====== VORLIEGENDER AUSZUG

Kopf
Der Oberste Gerichtshof hat als Revisionsgericht in Arbeits- und Sozialrechtssachen durch den Senatspräsidenten Univ.-Prof. Dr. Neumayr als Vorsitzenden, die Hofräte Dr. Schramm und Mag. Ziegelbauer sowie die fachkundigen Laienrichter Dr. Gabriele Griehsel (aus dem Kreis der Arbeitgeber) und Dr. Wolfgang Kozak (aus dem Kreis der Arbeitnehmer) als weitere Richter in der Sozialrechtssache der klagenden Partei M*****, vertreten durch Mag. Markus Hager, Rechtsanwalt in Linz, gegen die beklagte Partei Pensionsversicherungsanstalt, 1021 Wien, Friedrich-Hillegeist-Straße 1, wegen Invaliditätspension, über die Revision der klagenden Partei gegen das Urteil des Oberlandesgerichts Linz als Berufungsgericht in Arbeits- und Sozialrechtssachen vom 5. April 2017, GZ 12 Rs 22/17t-39, womit infolge Berufung der klagenden Partei das Urteil des Landesgerichts Ried im Innkreis als Arbeits- und Sozialgericht vom 23. November 2016, GZ 18 Cgs 34/15m-34, bestätigt wurde, in nichtöffentlicher Sitzung zu Recht erkannt:
Spruch
Der Revision wird nicht Folge gegeben.
Die klagende Partei hat die Kosten des Revisionsverfahrens selbst zu tragen.
Text
Entscheidungsgründe:
Der Kläger ist am 16. 6. 1984 geboren. Er absolvierte eine Lehre zum Sanitär- und Klimatechniker, die er im Juli 2003 abschloss. Er bezog eine vom 1. 8. 2011 bis zum 31. 10. 2014 befristete Invaliditätspension von der Beklagten. Zwischen den Parteien ist nicht strittig, dass der Kläger Berufsschutz genießt, und dass er als dauerhaft invalid anzusehen ist.
Der Kläger ist ungeachtet seines eingeschränkten medizinischen Leistungskalküls aufgrund seiner kognitiven und intellektuellen Leistungsfähigkeit für eine Umschulung zum Bürokaufmann oder technischen Zeichner sowie die uneingeschränkte Berufsausübung in diesen Berufsfeldern geeignet. Infolge eines von der Beklagten durchgeführten Berufsfindungsverfahrens begann der Kläger am 28. 9. 2015 die Umschulung zum Bürokaufmann, die er jedoch am 19. 11. 2015 – krank gemeldet – abbrach.
Dem Kläger ist die Teilnahme an einem Kurs in der Dauer von sechs bis acht Stunden pro Tag mit normalen Arbeitspausen möglich. Aufgrund des Alters, der sehr hohen Arbeitsmotivation, der intellektuellen Leistungsfähigkeit sowie der bisherigen Vorkenntnisse des Klägers besteht eine hohe Wahrscheinlichkeit dahingehend, dass der Kläger nach Abschluss einer einschlägigen Ausbildung innerhalb von drei bis sechs Monaten vermittelt werden kann.

============

### ARBEITSAUFTRAG 1
Bearbeite die Entscheidung zur Invaliditätspension: Gib alles von „Die klagende Partei“ bis hinunter zu „invalid anzusehen ist.“ wieder und setze dabei „Elektrotechniker“ an die Stelle von „Sanitär- und Klimatechniker“.
### ARBEITSAUFTRAG 2
Bis zu welchem Datum war die Invaliditätspension des Klägers laut der Entscheidung zur Invaliditätspension befristet?
### ARBEITSAUFTRAG 3
Führe die Entscheidung zur Invaliditätspension im Anschluss an ihren letzten Satz weiter.

====== DATENTEIL

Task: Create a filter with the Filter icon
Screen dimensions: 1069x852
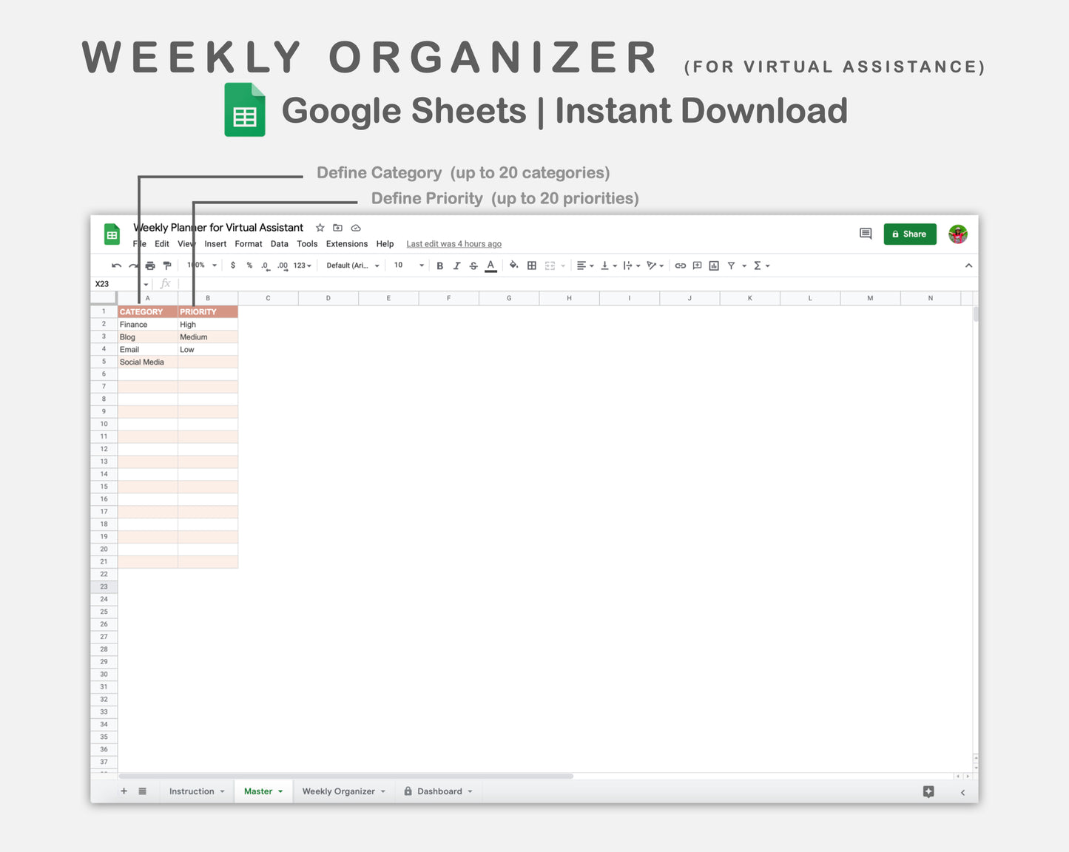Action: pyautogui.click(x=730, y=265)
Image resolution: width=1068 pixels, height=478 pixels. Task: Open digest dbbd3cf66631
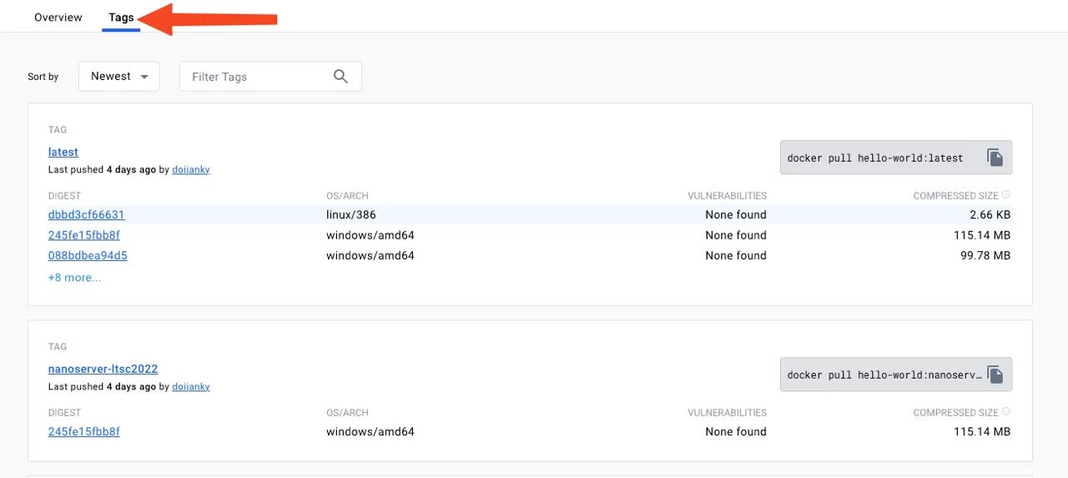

============

### SCHRIFTLICHE ANTWORT 1
Die klagende Partei hat die Kosten des Revisionsverfahrens selbst zu tragen.
Text
Entscheidungsgründe:
Der Kläger ist am 16. 6. 1984 geboren. Er absolvierte eine Lehre zum Elektrotechniker, die er im Juli 2003 abschloss. Er bezog eine vom 1. 8. 2011 bis zum 31. 10. 2014 befristete Invaliditätspension von der Beklagten. Zwischen den Parteien ist nicht strittig, dass der Kläger Berufsschutz genießt, und dass er als dauerhaft invalid anzusehen ist.

### SCHRIFTLICHE ANTWORT 2
Bis zum 31. 10. 2014.

### SCHRIFTLICHE ANTWORT 3
Eine längerfristige Reintegration in den Arbeitsmarkt als Bürokaufmann oder technischer Zeichner ist mit einer Wahrscheinlichkeit von zumindest 50 % und höchstens 75 % zu erwarten. Der Kläger ist zumindest für die Hälfte der Restarbeitszeit bis zum Pensionsantrittsalter integrierbar. Der Kläger präferiert den Beruf Bürokaufmann; in zweiter Linie möchte er sich zum technischen Zeichner umschulen lassen.
Mit Bescheid vom 24. 4. 2015 wies die beklagte Pensionsversicherungsanstalt den Antrag des Klägers vom 25. 7. 2014, ihm eine Invaliditätspension über den 31. 10. 2014 hinaus weiter zu gewähren, ab und sprach aus, dass beim Kläger weiterhin vorübergehende Invalidität vorliege. Maßnahmen der beruflichen Rehabilitation zum Bürokaufmann oder technischen Zeichner seien zweckmäßig und dem Kläger auch zumutbar. Maßnahmen der medizinischen Rehabilitation seien nicht zweckmäßig.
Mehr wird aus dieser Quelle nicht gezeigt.